Show that the following two inequalities have the same number of integer solutions.
(A) $|x_1|+|x_2|+...+|x_n| \le m$
(B) $|y_1|+|y_2|+...+|y_m| \le n$, where m and n are two positive integers.
Well, I tried to solve this by using lattice paths argument which is effective to show that A and B have the same number of non-negative solutions but failed. I want to know bijective proofs and also closed form of the number of solutions if it exists.
Consider the inequality $$x_1+x_2+\dots+x_n \le m,$$
where $x_1,\dots,x_n$ are integer variables.

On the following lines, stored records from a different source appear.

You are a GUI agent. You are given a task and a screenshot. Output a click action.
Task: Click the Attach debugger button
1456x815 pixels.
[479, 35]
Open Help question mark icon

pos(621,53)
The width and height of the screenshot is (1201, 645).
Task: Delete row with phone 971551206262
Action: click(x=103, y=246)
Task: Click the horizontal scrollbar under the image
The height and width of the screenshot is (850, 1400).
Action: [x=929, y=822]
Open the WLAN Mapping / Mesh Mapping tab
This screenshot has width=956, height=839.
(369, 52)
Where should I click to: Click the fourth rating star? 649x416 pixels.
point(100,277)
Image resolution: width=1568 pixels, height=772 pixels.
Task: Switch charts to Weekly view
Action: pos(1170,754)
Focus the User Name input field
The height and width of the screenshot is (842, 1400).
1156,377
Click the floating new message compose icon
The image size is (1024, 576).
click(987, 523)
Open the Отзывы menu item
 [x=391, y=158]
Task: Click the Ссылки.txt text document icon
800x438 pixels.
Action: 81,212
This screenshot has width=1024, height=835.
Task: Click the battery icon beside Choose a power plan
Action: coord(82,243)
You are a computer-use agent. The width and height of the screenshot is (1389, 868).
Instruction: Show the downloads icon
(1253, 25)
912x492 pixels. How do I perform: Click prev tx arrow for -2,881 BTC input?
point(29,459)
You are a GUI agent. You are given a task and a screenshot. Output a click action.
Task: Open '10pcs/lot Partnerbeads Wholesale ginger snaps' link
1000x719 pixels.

We know that the numbers of positive and non-negative solution vectors $(x_1,\dots,x_n)$ satisfying this inequality are $\binom{m}{n}$ and $\binom{m+n}{n}$, respectively (see e.g., LINK-1 and LINK-2).
The number of non-negative integer solutions to $$|x_1|+|x_2|+\dots+|x_n| \le m,$$ is the same as the number of non-negative integer solutions to $$x_1+x_2+\dots+x_n \le m,$$
which is equal to $\binom{m+n}{n}$. For the same reason, the number of non-negative integer solutions to $$|x_1|+|x_2|+\dots+|x_m| \le n,$$ is equal to $\binom{m+n}{m}$. Since we have
$$\binom{m+n}{m} = \binom{m+n}{n},$$
we can conclude that the numbers of non-negative solutions to $\sum_{i=1}^{n} |x_i| \le m$ and $\sum_{i=1}^{m} |x_i| \le n$ are the same.
The general case:
Consider a non-negative solution of $\sum_{i=1}^{n} |x_i| \le m$ in which $1 \le k \le \min(m,n)$ variables are positive ($k>m$ is impossible). The number of such solutions is equal to the number of ways we can select $k$ variables from $n$ variables times the number of positive solutions to
$$x_1+x_2+\dots+x_k \le m.$$
Since there are $\binom{n}{k}$ ways to select $k$ variables from $n$ variables and there are $\binom{m}{k}$ positive solutions to the last inequality, there are $\binom{n}{k}\binom{m}{k}$ non-negative solutions to $\sum_{i=1}^{n} |x_i| \le m$ with $k$ positive variables. On the other hand, there are $2^k$ number of solutions corresponding to each of these solutions that can be achieved by changing sign of the variables. So the total number of integer solutions to $\sum_{i=1}^{n} |x_i| \le m$ would be
$$N_1 = 1+\sum_{k=1}^{\min(m,n)} 2^k \binom{n}{k}\binom{m}{k}.$$
Note that we added $1$ as we also need to consider the solution vector $(x_1,\dots,x_n) = (0,\dots,0)$. For the same reason, the number of solutions to $\sum_{i=1}^{m} |x_i| \le n$ is equal to
$$N_2 = 1+\sum_{k=1}^{\min(m,n)} 2^k \binom{m}{k}\binom{n}{k}.$$ It is clear that $N_1 = N_2$.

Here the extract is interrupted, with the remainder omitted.